Israel's parliament passed the first piece of judicial reform package last Monday that Israeli prime minister Benjamin Netanyahu has described as a 'minor correction'. The reform limits the 'reasonableness' clause by which the Israeli Supreme Court overturns government decisions the judiciary deems unconstitutional. Put bluntly, this is majoritarianism being passed off as 'mandate' and 'majority'.
The need for judicial reform in Israel is real — an unrepresentative judiciary, an undefined relationship between the court and the legislature leaves too many gaps. But it requires consultations and consensus. Protests earlier this year forced Netanyahu to shelve these reforms.
Consultations were slow, and Bibi was put on a schedule by his coalition partners from the extreme-right. Efforts to buy more time for talks by the PM and moderate members of government failed. The peculiarities apart, the situation spotlights tensions that are informing many other democracies: dissatisfaction with governments' handling of the economic situation, pandemic recovery, the energy, food and economic crises, climate impacts, and dislocations from transformations necessary to tackle climate change and migration.
It is giving populist, conservative and inward-looking politics a new lease, and throwing up fractured mandates from the electorate. Israel's judicial reforms is a cautionary tale for all strong governments. The inherent risk of coalitions cobbled together with a singular purpose — to keep or gain power or keep someone out.
----
Task requirements
1. Reproduce the editorial on Israel's judicial reform between "Consultations were slow, and" and "keep someone out.", inclusive, swapping "Bibi" for "Netanyahu".
2. According to the editorial on Israel's judicial reform, which clause does the reform limit?

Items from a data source
----
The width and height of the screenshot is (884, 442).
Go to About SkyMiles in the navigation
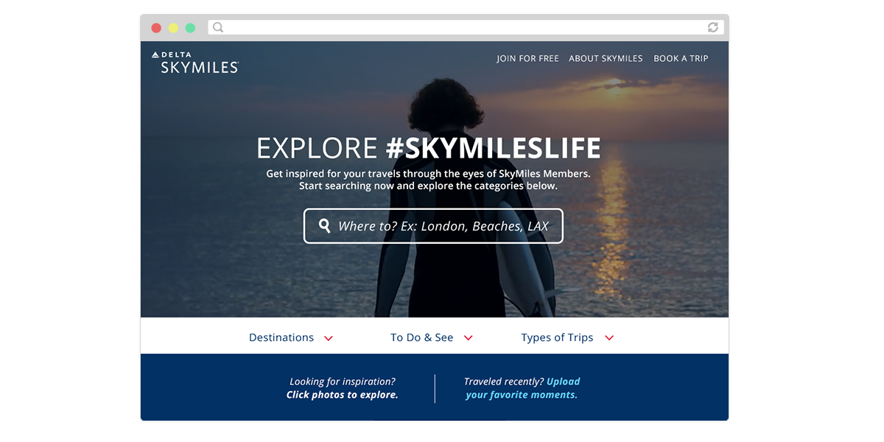[x=606, y=58]
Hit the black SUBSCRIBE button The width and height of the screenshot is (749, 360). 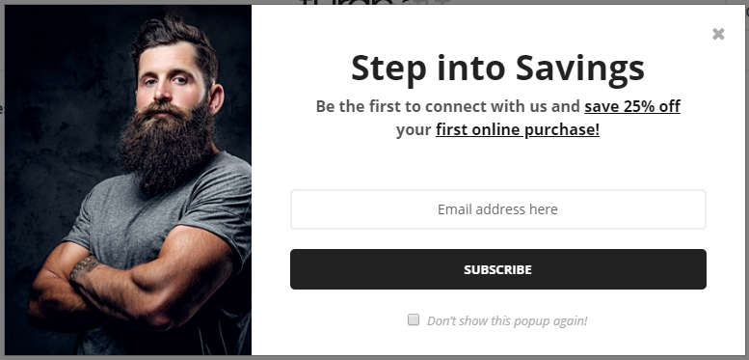point(497,269)
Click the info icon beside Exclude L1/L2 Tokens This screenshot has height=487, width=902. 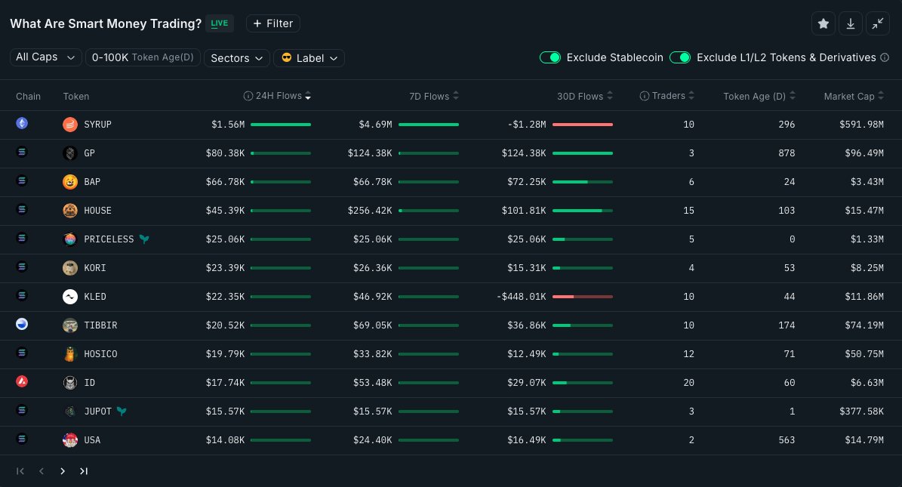point(885,57)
----
Solutions to the exercise
1.
Consultations were slow, and Netanyahu was put on a schedule by his coalition partners from the extreme-right. Efforts to buy more time for talks by the PM and moderate members of government failed. The peculiarities apart, the situation spotlights tensions that are informing many other democracies: dissatisfaction with governments' handling of the economic situation, pandemic recovery, the energy, food and economic crises, climate impacts, and dislocations from transformations necessary to tackle climate change and migration.
It is giving populist, conservative and inward-looking politics a new lease, and throwing up fractured mandates from the electorate. Israel's judicial reforms is a cautionary tale for all strong governments. The inherent risk of coalitions cobbled together with a singular purpose — to keep or gain power or keep someone out.

2. It limits the "reasonableness" clause.